What do you guys think? My best friend [f24] and her fiance [m27] are arguing over "fair trade off"

I believe these issues should be kept as separate as possible but regarding the LL's effort OP writes:

Now, it has been divulged to me that while she's not super into it, she does submit to him and even initiates maybe once out of every four or five times. She says she acts enthusiastic about it instead of lying there, and she has been keeping on a routine or schedule of sorts to make sure it doesn't fall to the wayside or be forgotten.

My reading is that the HL is unaware that this is what is going on under the surface of the changes he sees but at the very least its effects will bubble up and by inference the truth will become clear to him as time goes on. That will surely weigh on him and threaten to sink the entire relationship.
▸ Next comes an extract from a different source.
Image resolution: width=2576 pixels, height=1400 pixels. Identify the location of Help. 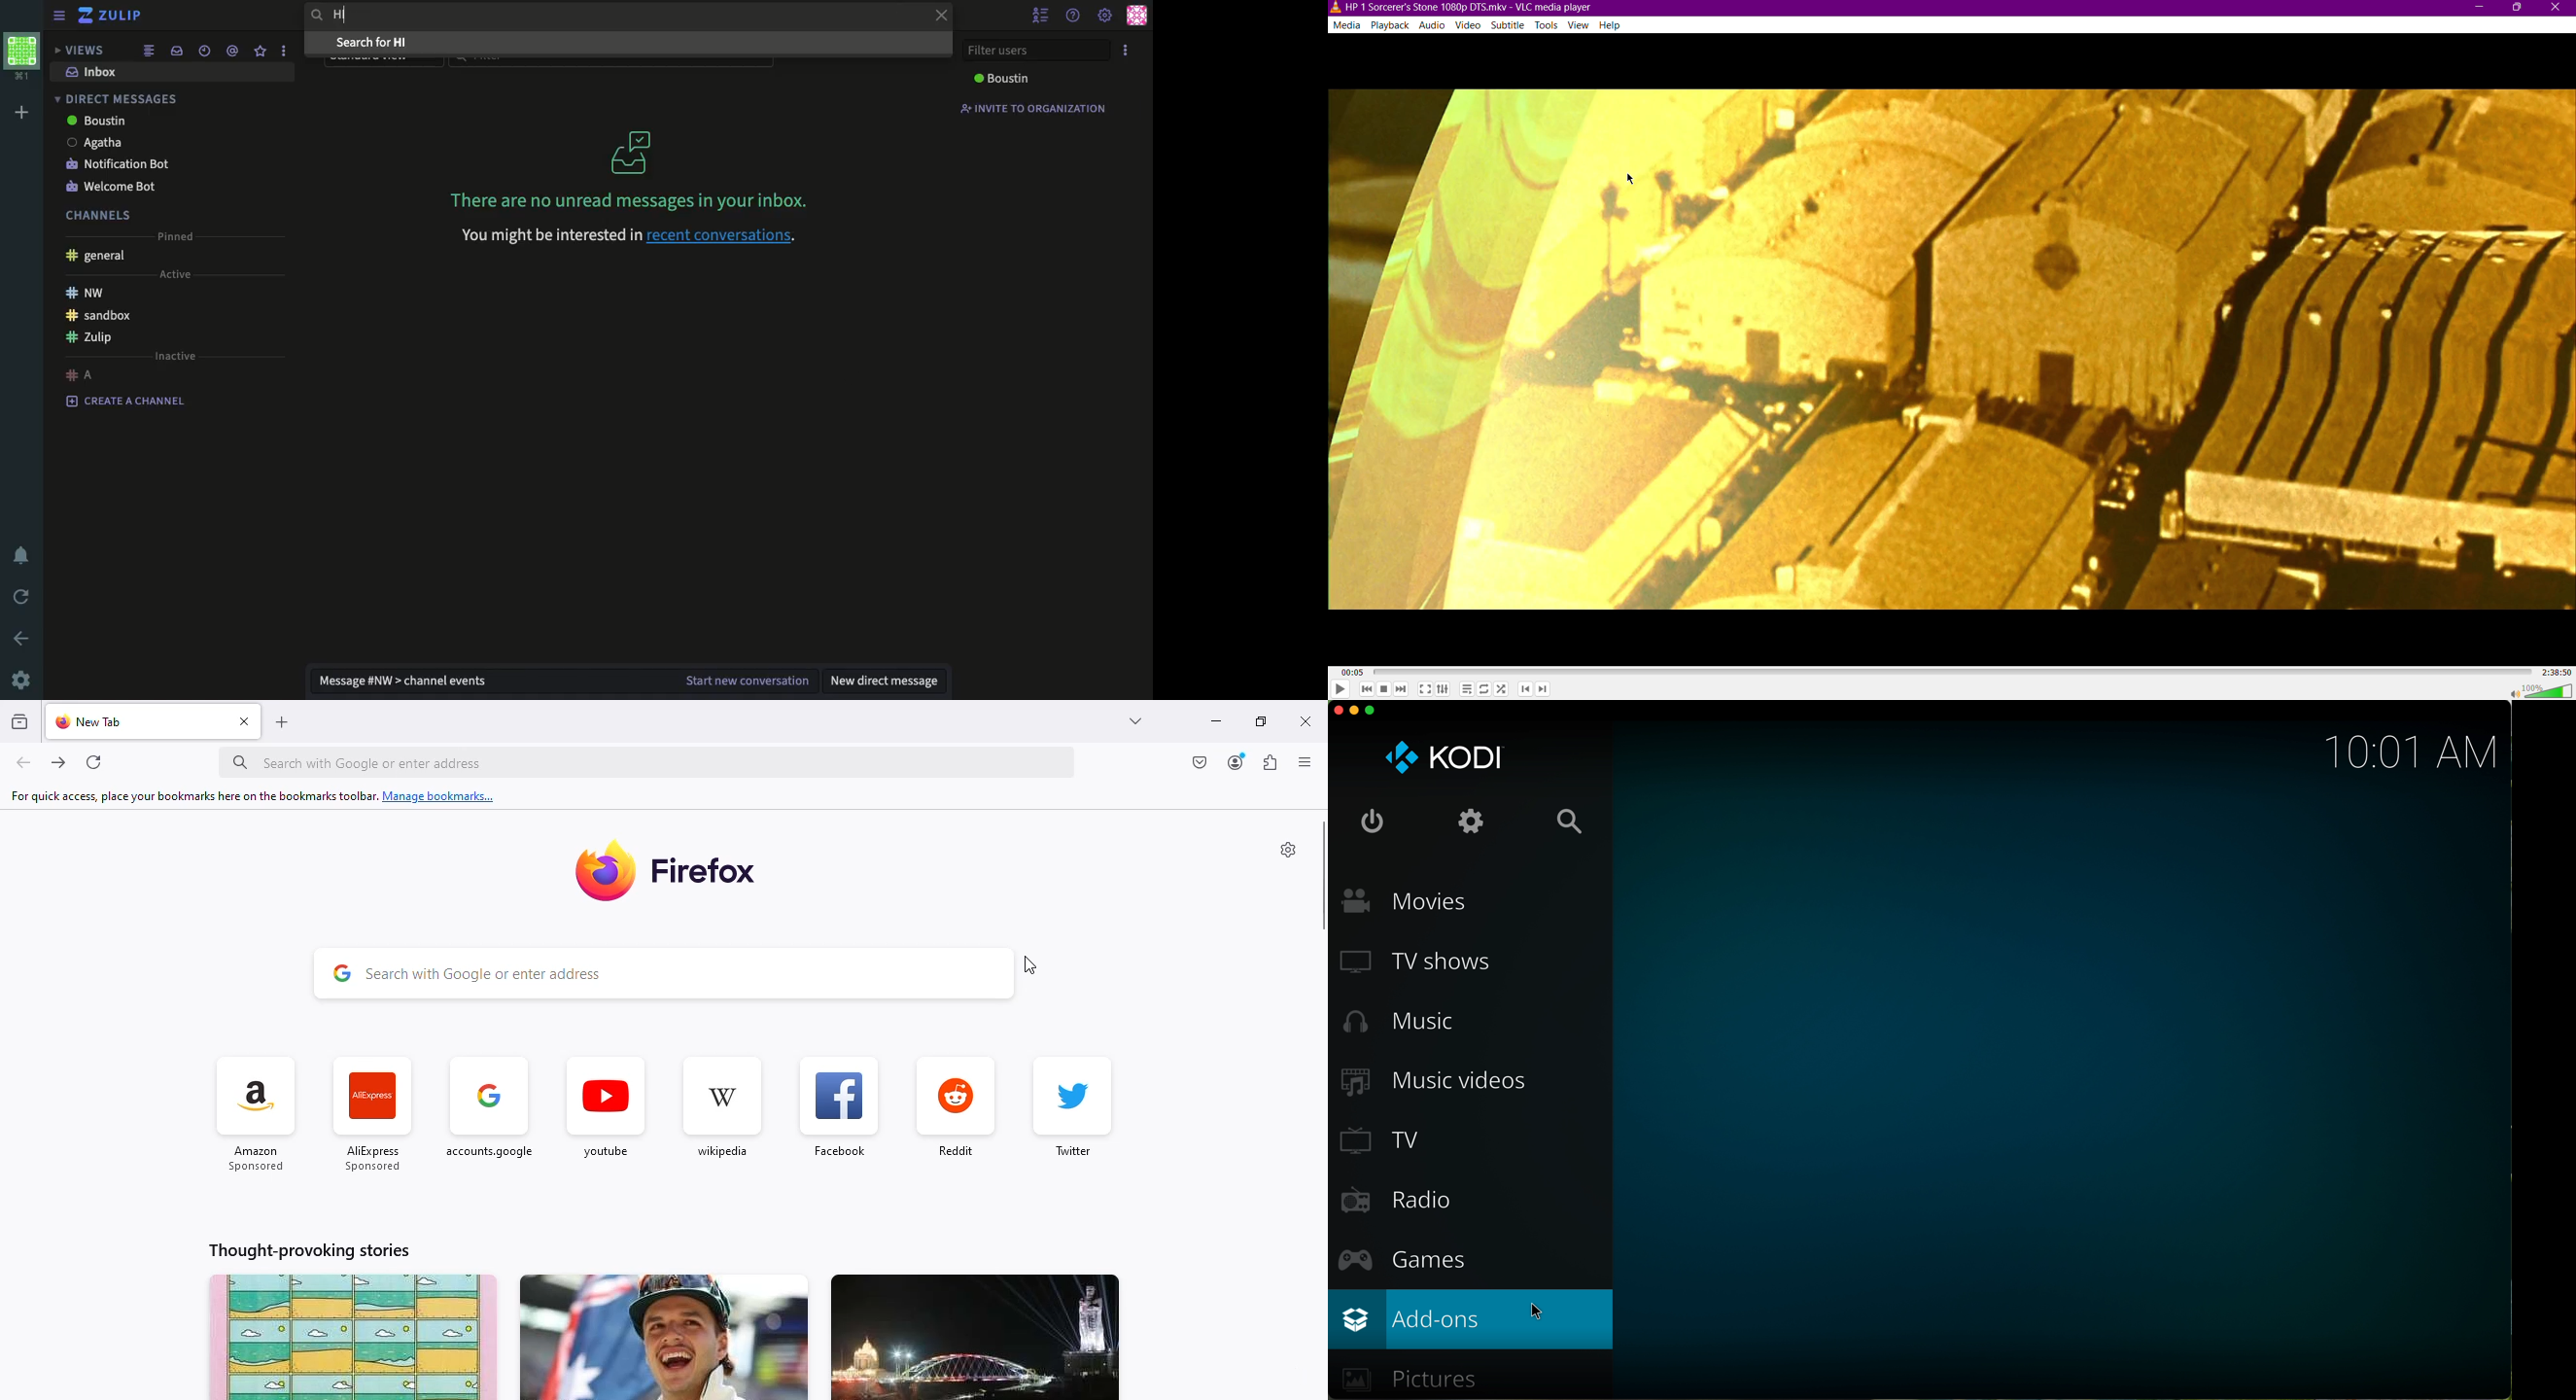
(1611, 25). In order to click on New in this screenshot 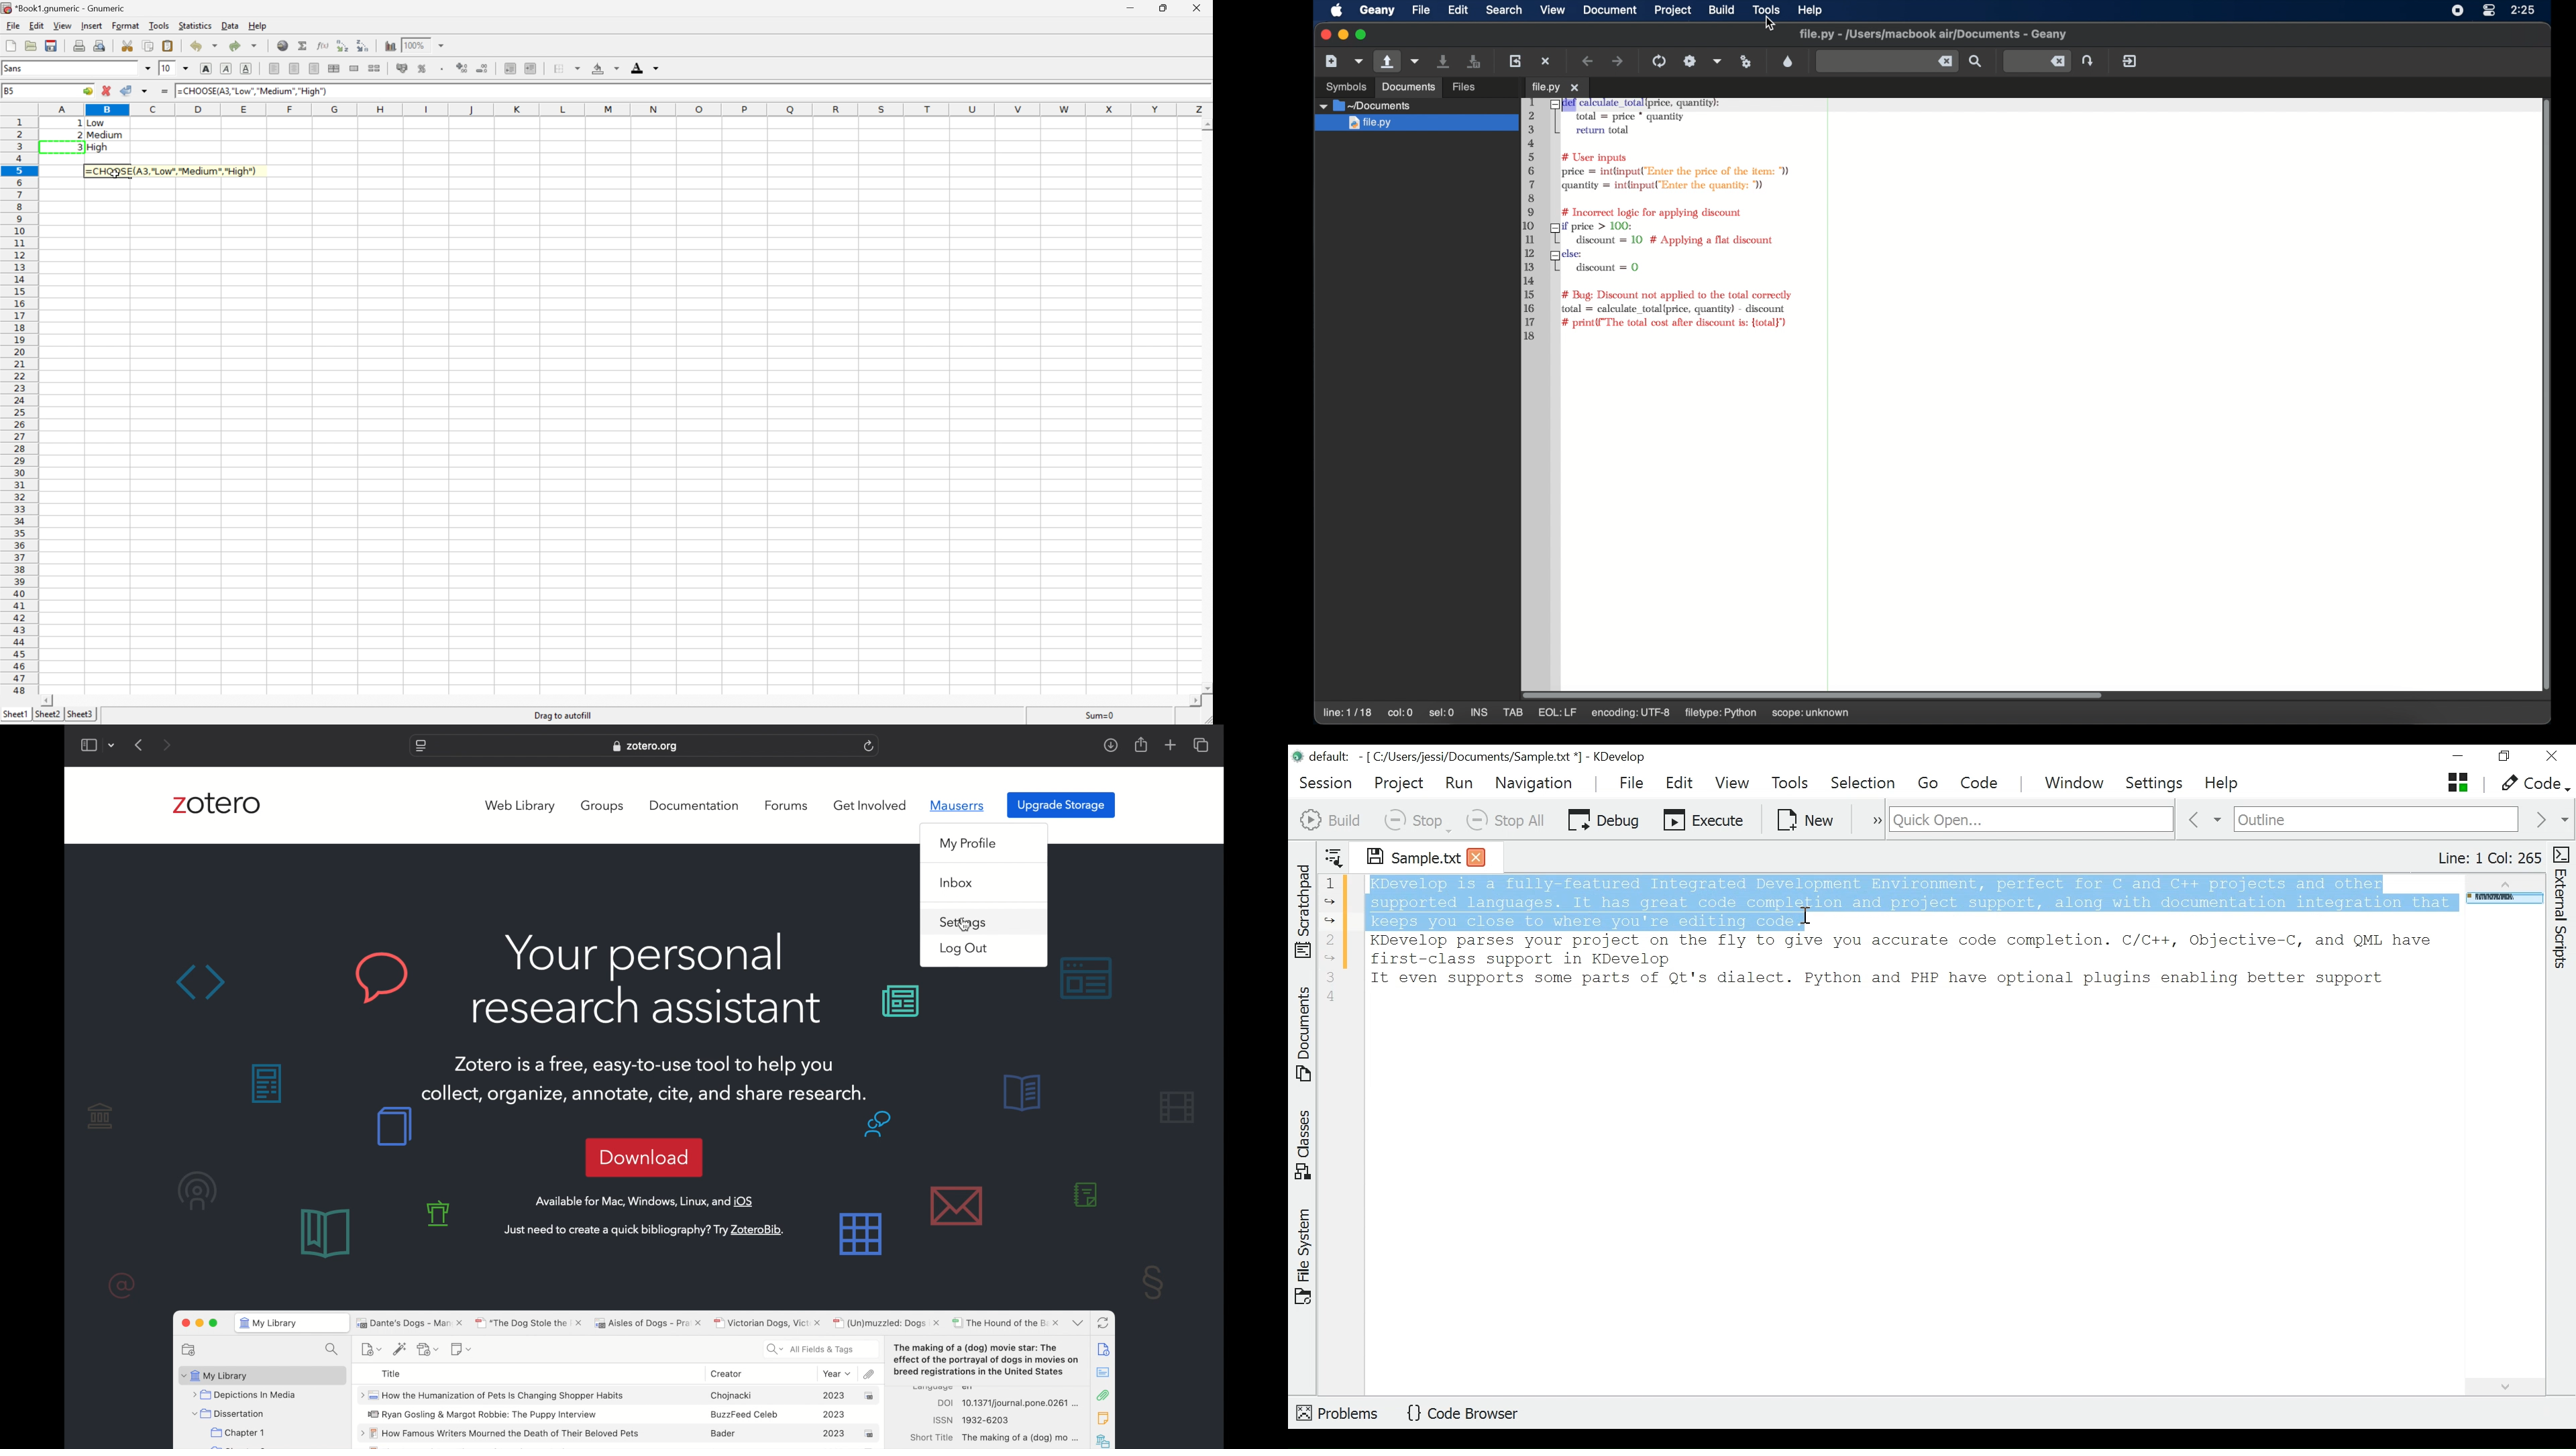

The reason for separating these things (massages and sex, indeed possibly everything and sex, will have to consider this line of thought) is that these other things we do for one another can, sometimes must, be unidirectional/selfless. There is a strong disparity (like 20:1) in massages in my relationship and that is fine. I give them in different places and times and on different parts as needed because I want to help her feel better. I'm not a professional though and she sees one for systemic issues, as OP's friend should do. Similarly though not perfectly congruous, she fills our lives with more visual beauty than I ever could hope and I am far and away the recipient here. I don't imagine that she laments (well, not much) my minor involvement in this enterprise.

But if I may project, I believe sex is at its best both a selfless and selfish act. OP's friend is bringing the former to the table and that is to be commended for a time as a first step, but ultimately it and other avenues of personal growth and barrier removal must lead to the latter. Because just as she is likely (but maybe not?) getting something emotionally satisfying out of his desire for her, so he must get the same satisfaction knowing and loving that she selfishly desires him. I conceive of it as two GGG lovers taking from and giving to one another in a kind of crescendoing upward spiral. If she can't find within herself a desire, direct and base (i.e. emphatically not some kind of quid pro quo), for sex with her SO then it will erode what he is getting out of it and instead spiral downward.